Con mio marito siamo andati a pranzo con un gruppo di ex soldati, ospiti del rifugio per veterani senzatetto di The Doe Fund, un'associazione no profit di Brooklyn. Uno di loro - avrà avuto meno di trent'anni - ci ha raccontato, dopo qualche resistenza, quali difficoltà e lotte quotidiane ha dovuto affrontare da quando ha lasciato i Marines più di un anno fa.
Dopo cinque missioni in Iraq si è ritrovato a casa, tra le macerie della sua vita. La sua ragazza si era stancata di aspettarlo e si era consolata altrove; il lavoro non c'era modo di trovarlo. Niente era più come doveva essere e bere era diventato l’unico rifugio. La famiglia, che in un primo momento si era dimostrata comprensiva e dalla sua parte, non capiva più il suo tormento. Nemmeno un anno dopo si è ritrovato per strada.
Ora sembra stare meglio, coltiva la speranza di lavorare grazie al 'progetto-cucina' dell'associazione, che forma i giovani per varie professioni nella ristorazione e nell'industria alimentare. Ma il nostro marine deve anche fare i conti con il disturbo post traumatico da stress; ha bisogno di più tempo, di consigli e di una mano tesa. Deve poter riprendere i fili della sua esistenza e imparare a conservare un lavoro per condurre di nuovo una vita normale e indipendente. Non voglio dire che l'esperienza di quel giovane sia quella di tutti, farò di tutto per tutelare la sua dignità e il suo diritto alla riservatezza. L'ho citato solo perché la sua è una storia fin troppo comune tra gli ex soldati.
L'esercito è oramai composto solo da volontari e, a differenza di quanto succedeva nelle guerre del passato, i giovani che hanno prestato servizio in Iraq e Afghanistan hanno partecipato a diverse missioni. Ora che non c'è più il servizio militare di leva, i nostri soldati sono meno istruiti e provengono dagli ambienti economici più diversi. A causa dell'alto tasso di disoccupazione nel paese e delle scarse prospettive anche per chi è stato al college, molte ragazze e ragazzi si sono arruolati per godere dei benefit garantiti dalla legge, grazie ai quali un domani potrebbero continuare o perfezionare gli studi. La nostra associazione è frequentata da veterani più anziani, gente che ha combattuto in altri conflitti, ma a quasi il 40% di loro è stato diagnosticato un disturbo psichico, ovvero depressione, disturbo da stress post traumatico e difficoltà di adattamento, oltre a tossicodipendenza o alcoolismo.

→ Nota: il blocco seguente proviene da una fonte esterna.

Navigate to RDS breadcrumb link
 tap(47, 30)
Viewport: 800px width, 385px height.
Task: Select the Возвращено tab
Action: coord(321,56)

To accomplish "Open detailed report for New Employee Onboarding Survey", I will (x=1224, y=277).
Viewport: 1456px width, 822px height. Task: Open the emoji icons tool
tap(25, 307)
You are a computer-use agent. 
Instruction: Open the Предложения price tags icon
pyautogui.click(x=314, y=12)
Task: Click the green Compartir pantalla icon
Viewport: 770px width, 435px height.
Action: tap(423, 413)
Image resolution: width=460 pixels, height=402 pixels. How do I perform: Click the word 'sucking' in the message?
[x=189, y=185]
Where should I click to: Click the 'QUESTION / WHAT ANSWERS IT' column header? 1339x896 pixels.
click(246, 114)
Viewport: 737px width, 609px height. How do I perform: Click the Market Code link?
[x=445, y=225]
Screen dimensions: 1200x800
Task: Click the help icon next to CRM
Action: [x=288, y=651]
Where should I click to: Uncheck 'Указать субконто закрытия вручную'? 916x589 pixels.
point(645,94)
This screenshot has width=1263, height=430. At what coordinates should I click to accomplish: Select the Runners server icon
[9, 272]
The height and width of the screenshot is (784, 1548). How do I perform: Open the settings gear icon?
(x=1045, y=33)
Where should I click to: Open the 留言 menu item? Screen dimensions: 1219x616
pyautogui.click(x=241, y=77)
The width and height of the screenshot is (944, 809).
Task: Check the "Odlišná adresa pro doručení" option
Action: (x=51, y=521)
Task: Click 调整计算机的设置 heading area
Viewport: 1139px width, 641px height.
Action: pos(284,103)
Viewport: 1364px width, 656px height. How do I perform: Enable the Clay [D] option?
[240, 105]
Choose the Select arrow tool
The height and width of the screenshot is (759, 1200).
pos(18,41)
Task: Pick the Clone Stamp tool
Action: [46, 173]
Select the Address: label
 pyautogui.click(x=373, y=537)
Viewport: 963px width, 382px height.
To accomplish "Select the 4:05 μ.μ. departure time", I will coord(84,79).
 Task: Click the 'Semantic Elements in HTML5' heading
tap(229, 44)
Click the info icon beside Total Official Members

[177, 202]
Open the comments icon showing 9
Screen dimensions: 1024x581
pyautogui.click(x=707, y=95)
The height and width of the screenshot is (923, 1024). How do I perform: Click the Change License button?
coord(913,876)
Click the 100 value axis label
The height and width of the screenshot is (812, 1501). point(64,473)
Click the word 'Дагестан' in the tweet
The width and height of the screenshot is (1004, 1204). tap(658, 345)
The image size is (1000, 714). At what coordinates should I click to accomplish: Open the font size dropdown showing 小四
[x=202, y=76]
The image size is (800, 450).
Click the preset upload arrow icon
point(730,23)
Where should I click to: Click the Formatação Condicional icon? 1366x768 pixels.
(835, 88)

E’ un peccato che così tanti giovani americani che hanno rischiato la vita per il paese in tutto il mondo debbano poi vedersela con l'incapacità di guadagnarsi da vivere una volta tornati a casa. Ciò succede per molti motivi, il fondamentale dei quali è stato spesso sottovalutato: molti di questi giovani uomini e donne sono impreparati a tornare a far parte della società civile. Hanno sì bisogno di aiuto, di assistenza per affrontare le loro debolezze emotive e per uscire dalla dipendenza dalle droghe e dall'alcool, ma più che altro hanno bisogno di un lavoro di transizione, soprattutto per acquisire competenze e capacità nuove per una nuova professione. Cosa che non abbiamo fatto per i veterani di altre guerre.
Un senzatetto su quattro oggi negli Stati Uniti è un ex soldato e tra i veterani post 11/9 il rischio di diventare un senzatetto, secondo i dati della Veteran Administration, è doppio. Eccoci quindi davanti all'occasione di fare meglio e di più, in termini di assistenza per i veterani di Iraq e Afghanistan che devono tornare ad affrontare la vita civile. Bisogna essere onesti e saper vedere con occhi nuovi chi sono questi uomini e donne e capire di cosa hanno bisogno.